>> Begin SUPPLIED PASSAGE
America’s new secession movements aren’t a crime

 

Secession, of all things, is back in the news. Residents of San Bernardino County, the largest in California, are debating whether to try to break off and form a state of their own. And there’s more: Last month, a New Hampshire electoral commission refused to bar from the ballot legislators who want their state to leave the US entirely. A citizens’ group had charged the legislators, absurdly, with insurrection.
Secession movements are nothing new, and punishing their advocates is a dreadful idea. Their causes are complex and, almost always, point to problems that should be taken seriously.
Let’s start with those who want their states to leave the country. The last time that was seriously attempted, a divided nation fought a war that cost an astonishing 600,000 lives. President Abraham Lincoln’s 1861 proclamation calling forth the militia to suppress the insurrection is one of the great documents of political history. But it hardly follows that everyone who advocates carving out a new nation from pieces of the US is an insurrectionist.
Consider the issue of race. In 1917, inspired by the Irish rebellion, the crusading black journalist Cyril Briggs published an essay arguing that “reason and justice” demanded establishment of a new Black-run country within the borders of the US, in return for “many generations of unrequited toil and half a century of contribution, as free men, to American prosperity.” Eleven years later, the Communist International would cite Briggs’s article in adopting a resolution calling for Black self-determination in the US.
>> End SUPPLIED PASSAGE
>> Begin EXTRACTED ENTRIES
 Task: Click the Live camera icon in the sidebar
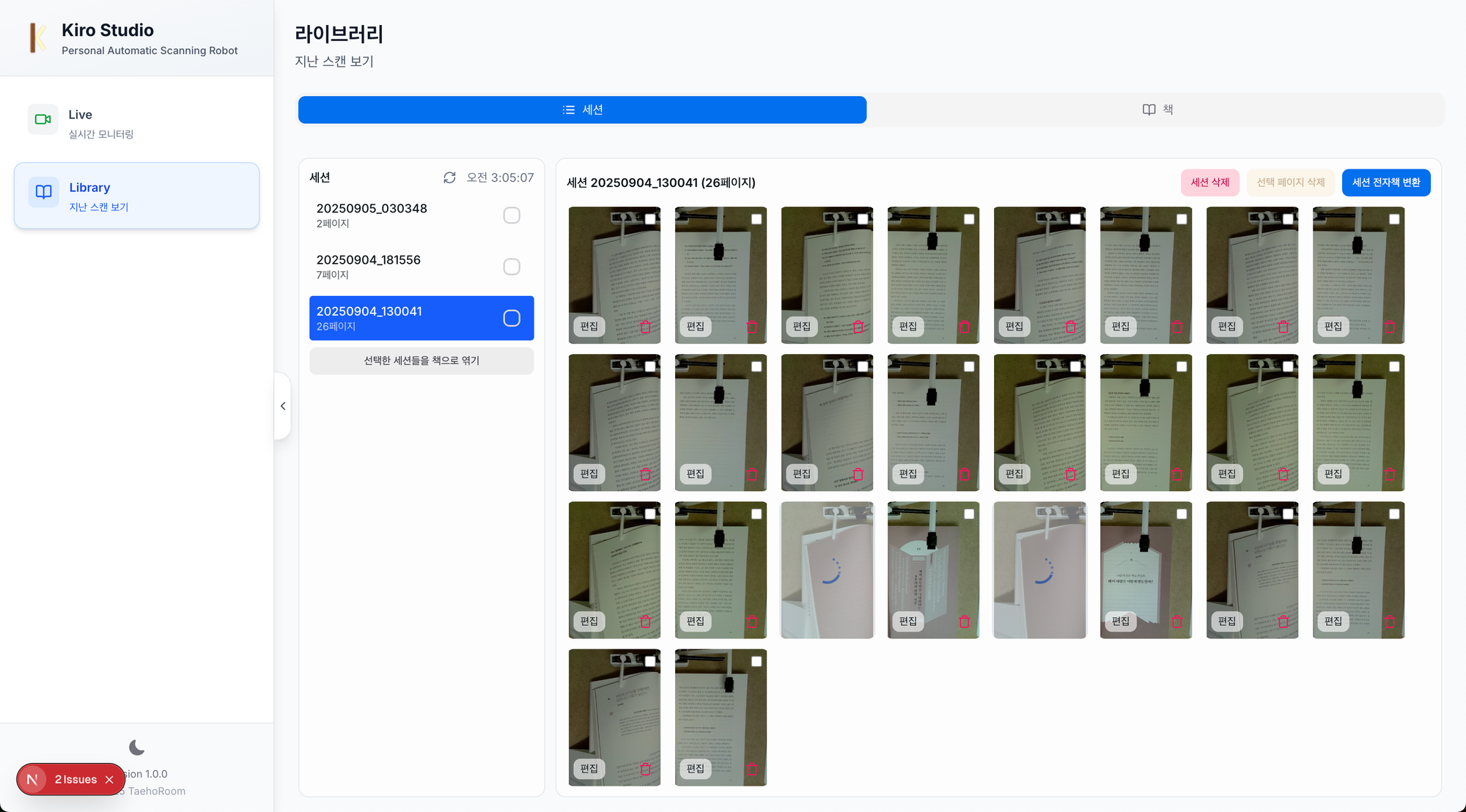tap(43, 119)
>> End EXTRACTED ENTRIES
>> Begin EXTRACTED ENTRIES
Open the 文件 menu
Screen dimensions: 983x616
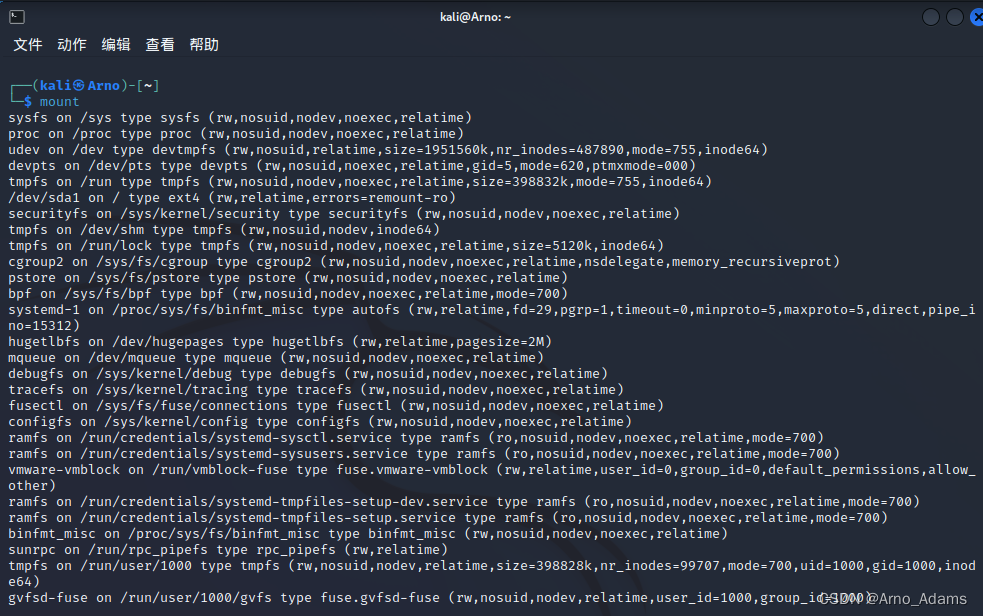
>> End EXTRACTED ENTRIES
**TASK REQUIREMENTS:**
1. Answer these from the secession article:
(a) Which California county is described as the largest in the state?
(b) About how many lives did the war over secession cost?
(c) In what year did Cyril Briggs publish his essay?
2. Write out the secession article word for word, everything from "Consider the issue" down to "self-determination in the US.".
3. Write the next part of the article on secession movements, picking up after its last sentence.

**RESPONSES TO THE TASKS:**
1.
(a) San Bernardino County
(b) 600,000
(c) 1917

2.
Consider the issue of race. In 1917, inspired by the Irish rebellion, the crusading black journalist Cyril Briggs published an essay arguing that “reason and justice” demanded establishment of a new Black-run country within the borders of the US, in return for “many generations of unrequited toil and half a century of contribution, as free men, to American prosperity.” Eleven years later, the Communist International would cite Briggs’s article in adopting a resolution calling for Black self-determination in the US.

3.
From the 1930s onward, any number of radicals would argue for creation of a separate Black entity. In the late 1960s, the Republic of New Afrika called for a new country to be established in what was known as the Black Belt. (This might have been part of the inspiration for Fletcher Knebel’s so-so 1969 novel “Trespass,” in which a group of Black militants takes prominent White people hostage and demands the immediate creation of a Southern homeland for the descendants of slaves.) In 1982, James Forman, head of the Student Nonviolent Coordinating Committee, published “Self-Determination and the African-American People,” in which he argued for the creation of a new country within the “historic homeland” of the Black Belt. He pointed out wryly that with 958,000 square miles to choose from, there was sure to be space.
As I’ve noted before in this space, up until Jan. 6, 2021, many a Black radical proudly wore the label of insurrectionist. Should they have been kept from running for office thereafter? Or should the nation have tried to gain a deeper sense of their grievances?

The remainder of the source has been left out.